Hasjrul sejak mahasiswa sudah tahu siapa Pang Soeparto. Dia orang Jawa yang lama bertugas sebagai Komandan Korem Surya Kencana di Bogor dan suka berbahasa Sunda. Istrinya anak Profesor Muslihun, orang Padang yang juga lama tinggal di Bogor. Hasjrul mengekspresikan kegembiraannya dengan kata-kata " Alhamdulillah, terima kasih Pak. Mudah-mudahan saya mampu mengemban tugas ini" Pang Soeparto kemudian menjelaskan "Saudara ditempatkan di situ untuk memimpin, mengorganisir, memperbaiki, dan supaya PTP XXIII bisa melaksanakan NES yang diindonesiakan menjadi perkebunan inti rakyat". 
"Baik Pak, Insya Allah akan saya laksanakan" kata Hasjrul mantap. Diterangkan pula oleh Pang Soeparto "Dirut  yang sebelumnya itu tidak mau melaksanakan PIR. Saudara kan sudah berpengalaman menjalankan NES". "Betul Pak, ada sedikit pengalaman" Hasjrul membenarkan.
Kalimat berikutnya diucapkan Pang Soeparto dengan nada hati-hati, "Cuma yang saya dengar, pengangkatan saudara jadi Dirut di Jawa Timur tidak disetujui oleh Gubernur dan Panglima di sana, ditentang". Hasjrul mendadak risau. "Saya ditugasi Pak Menteri untuk mengamankan keadaan. Sayalah yang jadi jaminan kepada Gubernur dan Panglima di Jawa Timur bahwa Saudara bisa melaksanakan tugas dengan baik". Langsung Hasjrul lega kembali. "Terima kasih sekali Pak kalau begitu" katanya santun.
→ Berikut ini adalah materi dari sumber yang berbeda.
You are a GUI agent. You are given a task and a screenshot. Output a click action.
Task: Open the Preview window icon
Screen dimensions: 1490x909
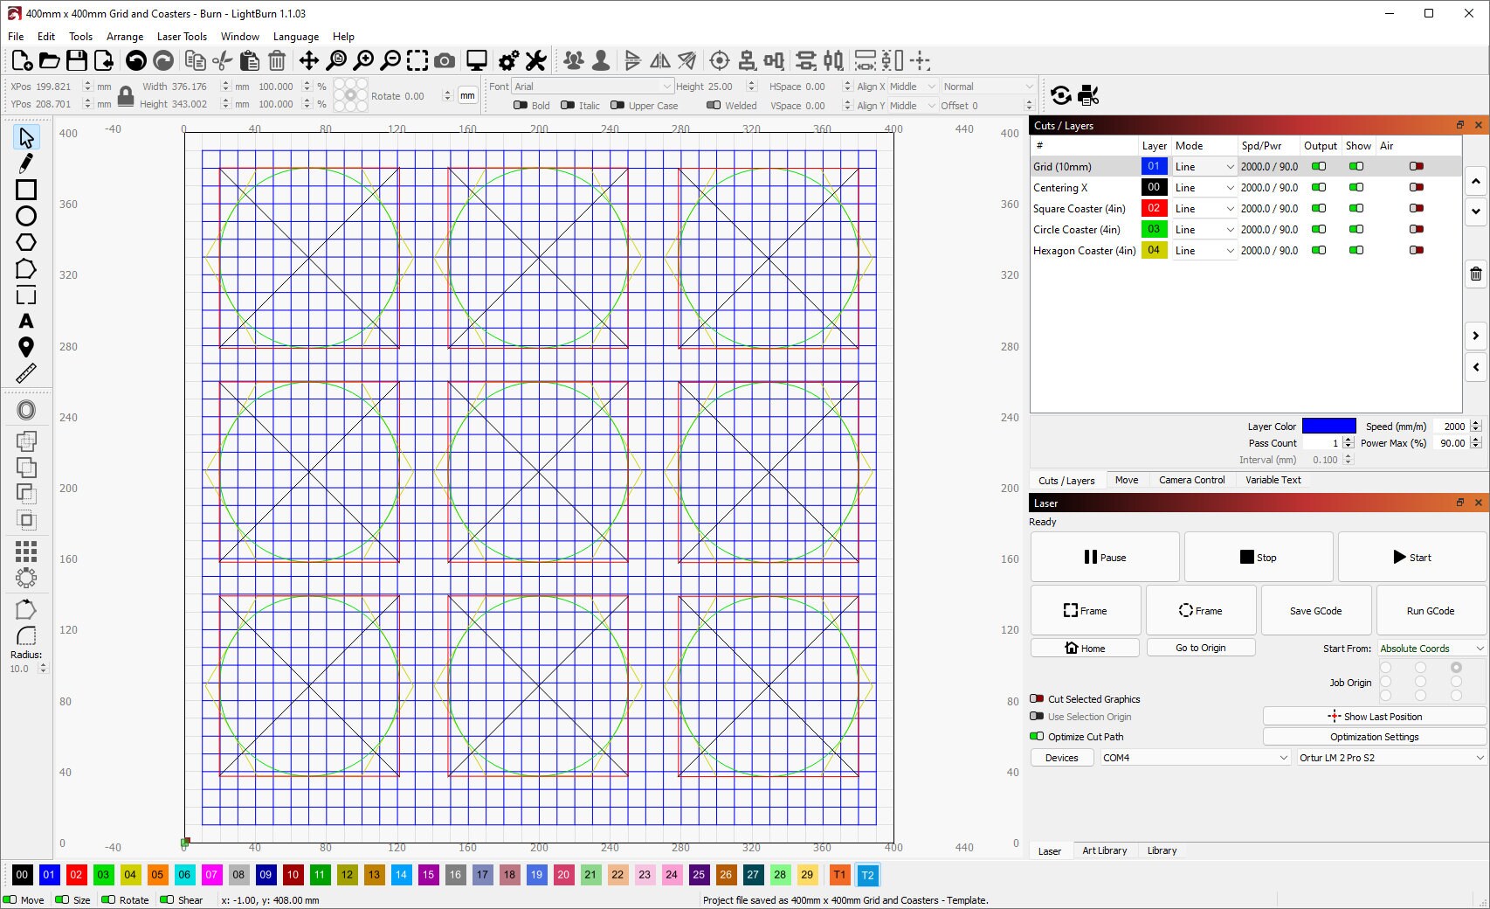pyautogui.click(x=474, y=60)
Rupanya ada informasi yang terdokumentasi di badan intelijen yang dilaporkan ke sana. Pertama, Hasjrul anti tentara. Kedua, Hasjrul HMI sehingga otomatis masuk PPP (Partai Persatuan Pembangunan). Ketiga, Hasjrul orang Batak yang punya stereotip suka membawa keluarga dan kerabat masuk ke institusi di mana dia berkuasa. Maka muncul pertanyaan dan para petinggi, "Tidak adakah calon yang tepat dan Jawa Timur sendiri ?".
Tiga macam keberatan ini kemudian bisa dijernihkan karena tidak terbukti sama sekali. Hasjrul berangkat ke Jawa Timur pada bulan Oktober 1978 untuk menjadi Dirut di PTP XXIII yang berkantor pusat di Surabaya. Dirjen Perkebunan Letjen Pang Soeparto juga memberikan pesan khusus kepada Hasjrul, "Di Jawa Timur nanti Saudara musti baik-baik menghadap Gubernur, menghadap Panglima. Jangan lupa juga menghadap Kodim-Kodim dan Bupati-Bupati. Jangan seperti di Sumatera Utara, kalian kan tahunya hanya Gubernur dan Panglima. Di Jawa Timur lain, harus juga dengan Kodim dan Bupati". Hasjrul berkata mantap, "Baik Pak, akan saya laksanakan". 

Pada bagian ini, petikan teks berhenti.